━━ Given data ━━

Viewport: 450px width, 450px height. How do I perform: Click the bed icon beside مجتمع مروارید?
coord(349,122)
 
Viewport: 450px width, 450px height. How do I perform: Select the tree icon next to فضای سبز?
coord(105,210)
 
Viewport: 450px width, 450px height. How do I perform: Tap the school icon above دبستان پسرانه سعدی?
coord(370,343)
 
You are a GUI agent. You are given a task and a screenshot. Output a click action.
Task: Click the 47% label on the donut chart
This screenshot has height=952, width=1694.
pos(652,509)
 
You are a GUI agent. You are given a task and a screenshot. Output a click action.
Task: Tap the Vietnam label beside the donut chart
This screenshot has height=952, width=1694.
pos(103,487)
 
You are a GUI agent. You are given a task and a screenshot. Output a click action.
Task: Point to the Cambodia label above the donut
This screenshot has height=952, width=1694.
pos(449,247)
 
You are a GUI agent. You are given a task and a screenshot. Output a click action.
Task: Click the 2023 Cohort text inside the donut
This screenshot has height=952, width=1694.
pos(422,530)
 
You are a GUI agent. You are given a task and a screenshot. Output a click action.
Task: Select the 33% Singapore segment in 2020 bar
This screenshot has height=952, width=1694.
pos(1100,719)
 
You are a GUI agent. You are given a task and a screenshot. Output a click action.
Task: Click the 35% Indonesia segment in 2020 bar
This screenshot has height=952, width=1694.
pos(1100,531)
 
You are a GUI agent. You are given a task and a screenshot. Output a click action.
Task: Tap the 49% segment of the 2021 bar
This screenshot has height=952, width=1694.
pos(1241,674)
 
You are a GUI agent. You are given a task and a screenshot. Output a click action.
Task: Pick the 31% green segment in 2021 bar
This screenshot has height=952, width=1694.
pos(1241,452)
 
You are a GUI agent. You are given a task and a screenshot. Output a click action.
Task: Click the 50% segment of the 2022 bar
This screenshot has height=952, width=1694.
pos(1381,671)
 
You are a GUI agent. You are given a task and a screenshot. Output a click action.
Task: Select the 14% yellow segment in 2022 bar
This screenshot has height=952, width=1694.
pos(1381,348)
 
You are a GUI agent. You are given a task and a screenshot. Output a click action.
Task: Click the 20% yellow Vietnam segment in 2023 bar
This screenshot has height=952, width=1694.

━━━

=== Aim of the exercise ===
Show each line of the material above that contains the string "Viewport". Case counts.

=== Task output ===
Viewport: 450px width, 450px height. How do I perform: Click the bed icon beside مجتمع مروارید?
Viewport: 450px width, 450px height. How do I perform: Select the tree icon next to فضای سبز?
Viewport: 450px width, 450px height. How do I perform: Tap the school icon above دبستان پسرانه سعدی?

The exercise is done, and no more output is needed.